In an interview, Progressive Teachers Union of Zimbabwe (PTUZ) President Takavafira Zhou said that teachers in the country were not going to have any more talks with the government as they have had enough. The recent meeting with the President marks the end of negotiations with this government. If the commitment by Mugabe to review our salaries does not come to fruition, other methods of social engineering may be employed, said Zhou.
It remains to be seen whether the cash strapped government will keep its word. Most civil servants earn less than $300 a month with the lowest paid taking home $120. The salary dispute has been dragging on since the inception of the Government of National Unity (GNU), with civil servants demanding that they be paid from proceeds from Chiadwza diamonds. Zanu PF has heaped blame on Minister of Finance Tendai Biti who has repeatedly said that the government does not have money to effect the salary hikes.
According to a civil service audit carried out by the Ministry of Public Service last year, the government payroll includes thousands of ghost workers.

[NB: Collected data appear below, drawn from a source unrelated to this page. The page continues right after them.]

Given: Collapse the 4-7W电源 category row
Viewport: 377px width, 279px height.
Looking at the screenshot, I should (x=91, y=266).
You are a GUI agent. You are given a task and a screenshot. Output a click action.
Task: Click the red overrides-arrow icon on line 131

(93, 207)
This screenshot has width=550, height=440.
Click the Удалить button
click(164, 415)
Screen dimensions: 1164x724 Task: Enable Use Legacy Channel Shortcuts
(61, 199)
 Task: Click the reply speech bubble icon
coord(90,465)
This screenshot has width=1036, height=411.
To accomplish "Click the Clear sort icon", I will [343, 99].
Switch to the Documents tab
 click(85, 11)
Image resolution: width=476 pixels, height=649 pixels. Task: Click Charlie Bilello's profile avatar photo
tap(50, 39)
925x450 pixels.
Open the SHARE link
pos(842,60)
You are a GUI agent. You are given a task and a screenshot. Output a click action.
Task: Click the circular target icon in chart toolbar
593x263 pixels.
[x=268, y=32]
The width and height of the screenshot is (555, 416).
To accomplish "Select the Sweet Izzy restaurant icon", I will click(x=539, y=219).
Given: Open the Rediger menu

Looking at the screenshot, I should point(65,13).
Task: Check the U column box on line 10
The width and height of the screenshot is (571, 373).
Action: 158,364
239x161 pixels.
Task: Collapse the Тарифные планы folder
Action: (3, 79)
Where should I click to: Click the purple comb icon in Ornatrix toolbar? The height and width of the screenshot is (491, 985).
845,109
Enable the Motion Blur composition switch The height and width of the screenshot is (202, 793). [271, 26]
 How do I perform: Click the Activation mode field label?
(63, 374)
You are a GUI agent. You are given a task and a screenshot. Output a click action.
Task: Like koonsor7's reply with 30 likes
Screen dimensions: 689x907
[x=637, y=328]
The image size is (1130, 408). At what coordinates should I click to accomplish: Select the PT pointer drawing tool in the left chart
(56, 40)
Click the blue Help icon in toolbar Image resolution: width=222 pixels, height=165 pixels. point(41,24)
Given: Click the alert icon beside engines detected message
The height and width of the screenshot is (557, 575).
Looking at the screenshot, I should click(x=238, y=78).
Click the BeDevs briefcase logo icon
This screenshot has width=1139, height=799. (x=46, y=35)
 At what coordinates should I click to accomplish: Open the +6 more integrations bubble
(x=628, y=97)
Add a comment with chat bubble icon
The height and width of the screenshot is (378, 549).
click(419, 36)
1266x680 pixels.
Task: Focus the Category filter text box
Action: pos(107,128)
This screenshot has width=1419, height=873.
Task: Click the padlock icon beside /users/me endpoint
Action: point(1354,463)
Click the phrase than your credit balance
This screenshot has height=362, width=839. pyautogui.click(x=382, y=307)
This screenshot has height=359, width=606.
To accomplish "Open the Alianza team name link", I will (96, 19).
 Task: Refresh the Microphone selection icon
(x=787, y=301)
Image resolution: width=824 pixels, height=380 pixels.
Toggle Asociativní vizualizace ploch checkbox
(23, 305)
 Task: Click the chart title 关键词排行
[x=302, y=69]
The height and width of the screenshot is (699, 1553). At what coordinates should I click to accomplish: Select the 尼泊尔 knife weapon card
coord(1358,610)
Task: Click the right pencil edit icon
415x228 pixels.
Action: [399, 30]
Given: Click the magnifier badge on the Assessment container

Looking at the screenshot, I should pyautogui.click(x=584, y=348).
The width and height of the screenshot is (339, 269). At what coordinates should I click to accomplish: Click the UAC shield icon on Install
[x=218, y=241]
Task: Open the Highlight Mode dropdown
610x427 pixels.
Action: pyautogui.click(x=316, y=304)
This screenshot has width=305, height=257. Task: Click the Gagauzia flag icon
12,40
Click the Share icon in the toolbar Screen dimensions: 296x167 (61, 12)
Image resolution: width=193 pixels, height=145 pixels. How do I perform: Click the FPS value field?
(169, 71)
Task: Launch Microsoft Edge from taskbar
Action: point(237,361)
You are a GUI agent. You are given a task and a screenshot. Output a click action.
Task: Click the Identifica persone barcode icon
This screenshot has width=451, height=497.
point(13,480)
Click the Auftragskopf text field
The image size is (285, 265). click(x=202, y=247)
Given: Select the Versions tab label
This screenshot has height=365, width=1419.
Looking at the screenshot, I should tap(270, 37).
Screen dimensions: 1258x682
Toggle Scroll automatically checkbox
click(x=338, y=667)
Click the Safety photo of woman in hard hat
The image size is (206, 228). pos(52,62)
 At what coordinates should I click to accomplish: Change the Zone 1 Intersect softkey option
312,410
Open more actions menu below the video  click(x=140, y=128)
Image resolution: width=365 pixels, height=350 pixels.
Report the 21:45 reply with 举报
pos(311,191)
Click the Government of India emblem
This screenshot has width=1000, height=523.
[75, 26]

Meanwhile the President of the Zimbabwe Congress of Trade Union (ZCTU), Lovemore Matombo, said the labour organisation was also waiting for the June deadline and was consulting with other unions on the need for a collective industrial action if salaries and working conditions are not improved.
Let us have a collective approach to this thing. We are no longer going to see civil servants strike alone. Every labour movement has a problem with its employer, and what we are saying is lets galvanise support so that as we approach June, all of us are geared to go on strike, Matombo told the Legal Monitor.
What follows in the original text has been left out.